§ ОБЯЗАТЕЛЬНЫЕ ЗАДАНИЯ
1 – Как в подзаголовке обозначена пьеса «Не сошлись характерами», о которой говорится в выбранном отрывке?
2 – Согласуются ли с выбранным отрывком следующие утверждения? Для каждого ответьте «да» или «нет» и приведите точную цитату из отрывка, которая это решает.
(a) Писемский полагал, что Жадову следовало пасть, а не победить.
(b) Пьеса «Не сошлись характерами» далась Островскому легко.
(c) Поль Прежнев женится на купеческой вдовушке.
3 – Почему, согласно выбранному отрывку, Писемский убеждал Островского переходить в другие сферы?

§ ВЫБРАННЫЙ ОТРЫВОК
Этот финал нашли неправдивым и Чернышевский и Писемский, по-дружески объявлявший драматургу о своем с ним несогласии: Жадов «не должен был бы выйти победителем, а должен был бы пасть. Смысл комедии был бы, по-моему, многозначительнее и глубже…»[435]. Да, наверное, Островский писал эти сцены не без мысли о цензурных придирках, заранее решаясь на оптимистическое «округление» сюжета…
Но «Доходное место», несомненно, было вехой для Островского. Этой комедией он отвечал на ожидания публики, на понуждения друзей, в том числе взбалмошного, грубовато откровенного и всегда честного в деле искусства Писемского. «Желание всех людей, тебя любящих и понимающих, – убеждал его Писемский, – чтоб ты переходил в другие сферы: на одной среде (купеческой. – В. Л.) ни один из больших европейских и русских писателей не останавливался, потому что это сверх творческих средств. Если мы и мастера первого разряда, то все-таки в нас есть настолько душевных сил, чтобы переходить из одной среды в другую. Если же ты этого не можешь сделать, то знакомься больше и больше с купеческим бытом более высшим; или, наконец, отчего ты не займешься мужиком, которого ты, я знаю – знаешь? Говорят, твоя новая комедия из чинов[ничьего] быта. Я радуюсь заранее»[436].
Следующие за «Доходным местом» пьесы, как и советовал Писемский, приоткрывали дверь опять в новую для Островского среду. Пьеса «Не сошлись характерами» долго не давалась ему. Сначала он писал рассказ для «Современника», начатый еще в злосчастном Калязине, потом повесть, и, наконец, все вернулось к привычной драматической форме.
«Посылаю Вам пьеску, она хоть маленькая, а мне кажется, серьезная», – сообщал Островский Некрасову[437]. В самом деле, пьеса, обозначенная в подзаголовке «Картина московской жизни», была нова, по крайней мере по теме, и пришлась ко двору «Современнику».
Говорили, что он не умеет изображать дворян? Так вот вам: разорившийся дворянчик, мот и бездельник Поль Прежнев, женится на купеческой вдовушке с деньгами. Но купчиха не хочет бросать деньги на ветер, и супруги расстаются, так как «не сходятся характерами».
Право же, тут «не сошлись характерами» не люди, а сословия: нрав прижимистого купечества и размотавшегося дворянства.

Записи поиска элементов
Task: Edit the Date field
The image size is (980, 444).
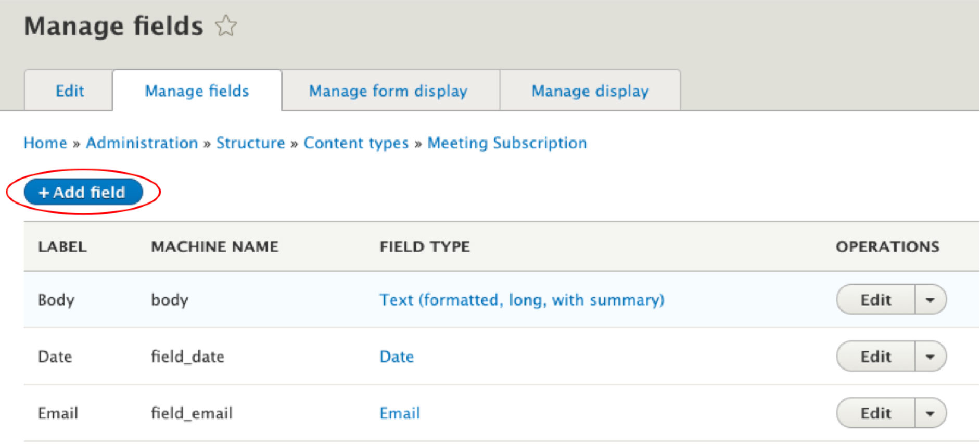Action: [x=875, y=357]
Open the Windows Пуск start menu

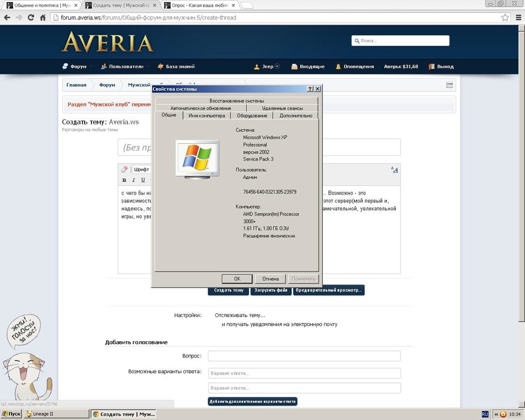[11, 414]
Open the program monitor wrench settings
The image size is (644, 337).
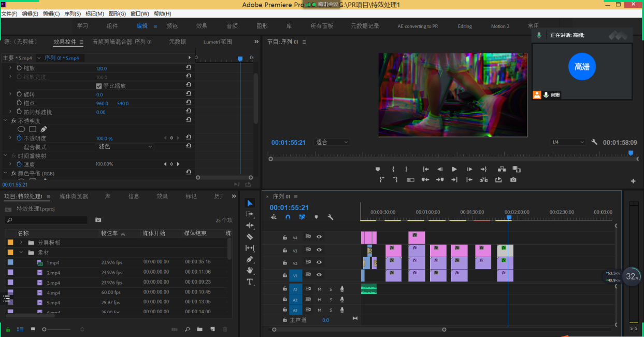pyautogui.click(x=594, y=142)
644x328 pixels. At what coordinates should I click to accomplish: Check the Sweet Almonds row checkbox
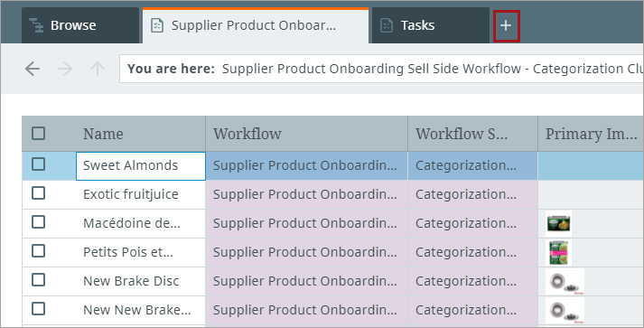(39, 164)
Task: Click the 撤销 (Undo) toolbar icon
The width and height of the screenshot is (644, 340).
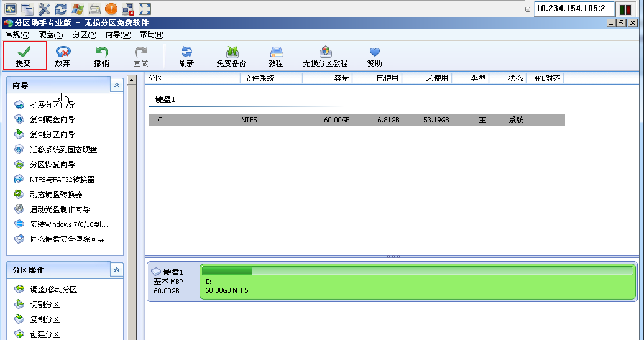Action: (x=101, y=56)
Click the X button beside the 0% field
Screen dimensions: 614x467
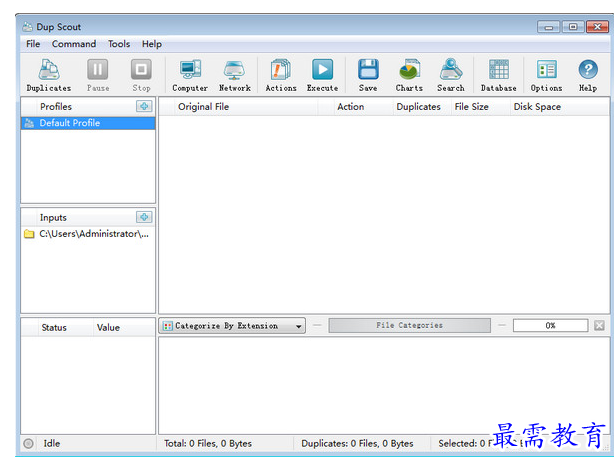(599, 325)
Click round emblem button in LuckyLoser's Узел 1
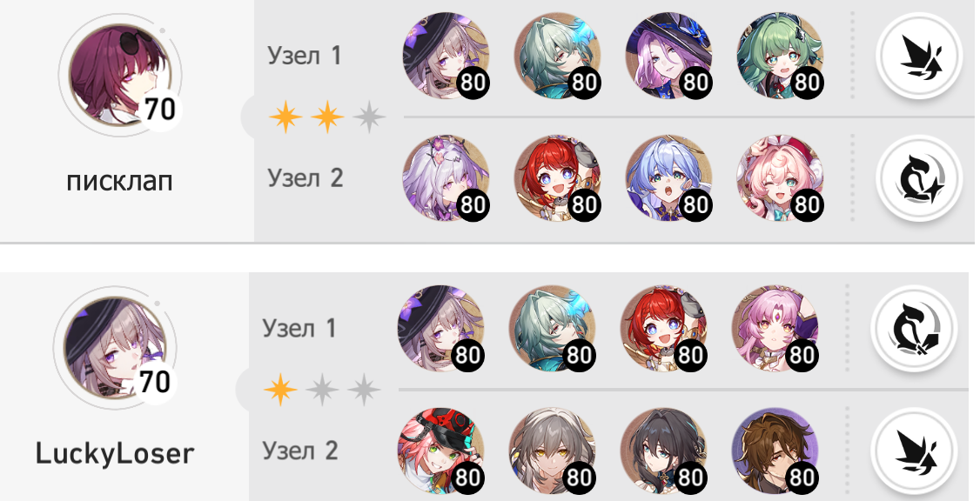Image resolution: width=980 pixels, height=501 pixels. coord(912,329)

§ ОЖИДАЕМЫЕ ОТВЕТЫ
1 – «Картина московской жизни».

2 –
(a) Да: «не должен был бы выйти победителем, а должен был бы пасть».
(b) Нет: «Пьеса «Не сошлись характерами» долго не давалась ему».
(c) Да: «женится на купеческой вдовушке с деньгами».

3 – Писемский писал, что ни один из больших европейских и русских писателей не останавливался на одной среде, «потому что это сверх творческих средств». По его словам, этого желали все люди, любящие и понимающие Островского.